I hark back to the government’s approach to this last year and to my opening comments. Remember the preferred model that the Prime Minister wanted. The Prime Minister tried to force upon the premiers, the chief ministers and this parliament a set of laws in which politicians and bureaucrats—not a judge or a magistrate—could themselves decide who would be taken off the streets and locked up for a while without being able to tell their partner, their wife, their children or their employer that they had been locked up and taken off the streets. That is what John Howard wanted to do last year. The only thing that stopped him was the outcry from people throughout the country—an outcry that was facilitated by the decision of Jon Stanhope, the Australian Capital Territory Chief Minister, to make public the Prime Minister’s draft legislation.
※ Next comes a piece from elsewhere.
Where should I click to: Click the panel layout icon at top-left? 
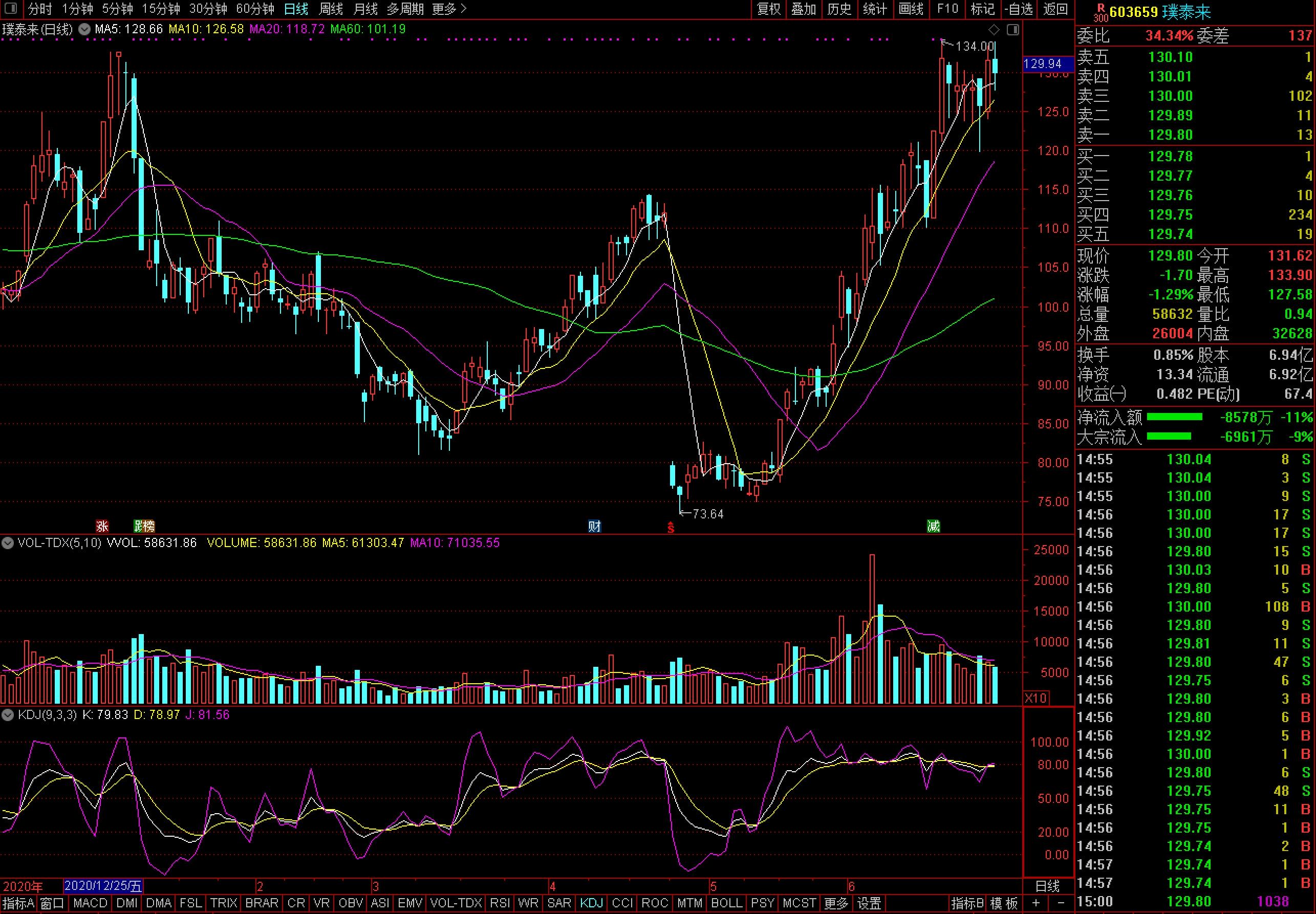point(10,9)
Against that background, we now have a choice of allowing the prescribed authority to know the grounds and reasons on which a warrant is issued. The Howard government does not want the prescribed authority to have that information. The prescribed authority is a judicial officer appointed by this government. We are not talking about someone they do not trust; we are talking about a magistrate or a judge that this government has selected for the purpose. Why on earth should that person not have the information about the grounds on which the warrant is issued? The simple fact is that there is no justification for that, unless of course you have a latent desire to return to the process that John Howard wanted last year: restrict the judicial oversight and give maximum power to politicians and bureaucrats to decide who gets locked up and how they are dealt with. That was unacceptable to the parliament last year, it was unacceptable to the premiers and the chief ministers and it is unacceptable to Australians. I will be moving an amendment to deal with that.

I make it clear here today—and I will mention this again when we deal with it in detail—that, if our amendments fail, a Labor government will amend this law after the next election to ensure those rights for all Australians. Labor will amend this law to ensure a realistic sunset clause. When we deal with this bill in detail, I will be very pleased to move those amendments on behalf of the Labor Party and to make that commitment.